** BEGIN Record extracts **
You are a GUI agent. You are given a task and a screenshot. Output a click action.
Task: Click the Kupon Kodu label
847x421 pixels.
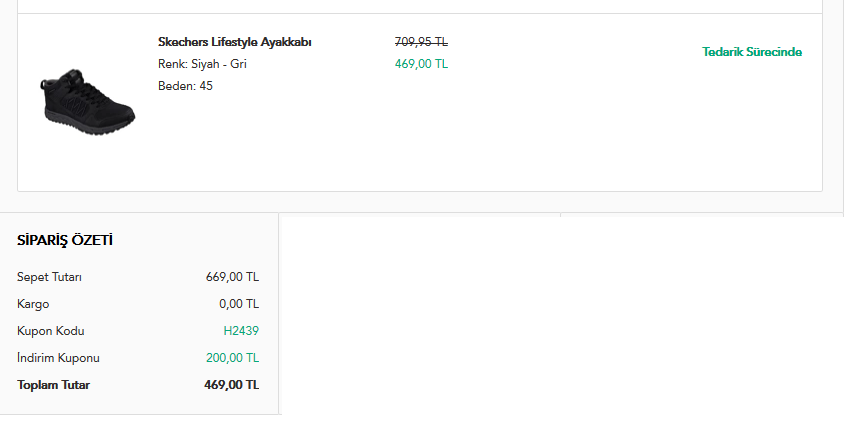tap(51, 331)
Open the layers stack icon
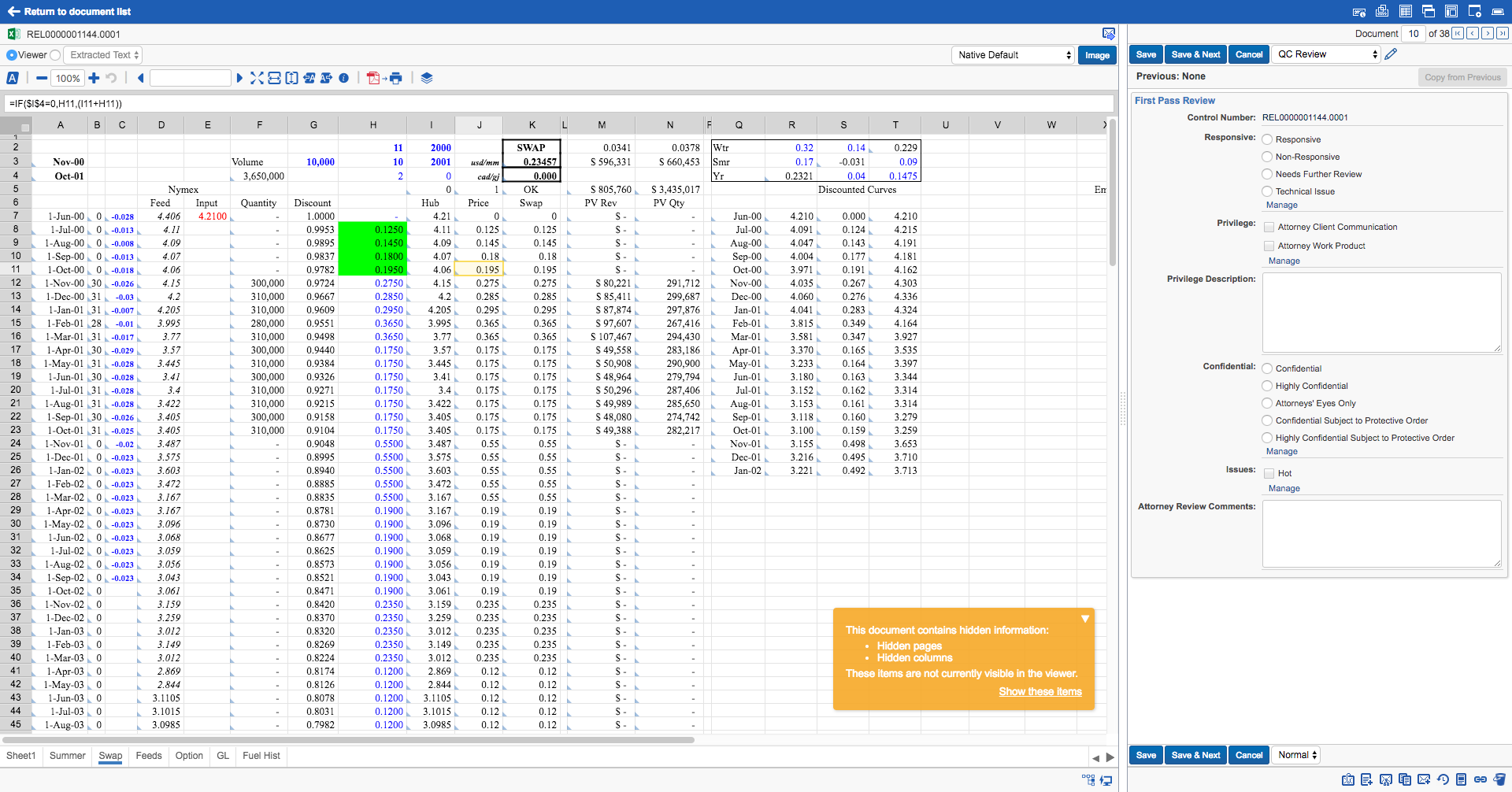The image size is (1512, 792). 427,78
** END Record extracts **
Tally the lines in the entries above that contain the string "agent", counting a line only when the case matches. Reply with the number alone.

1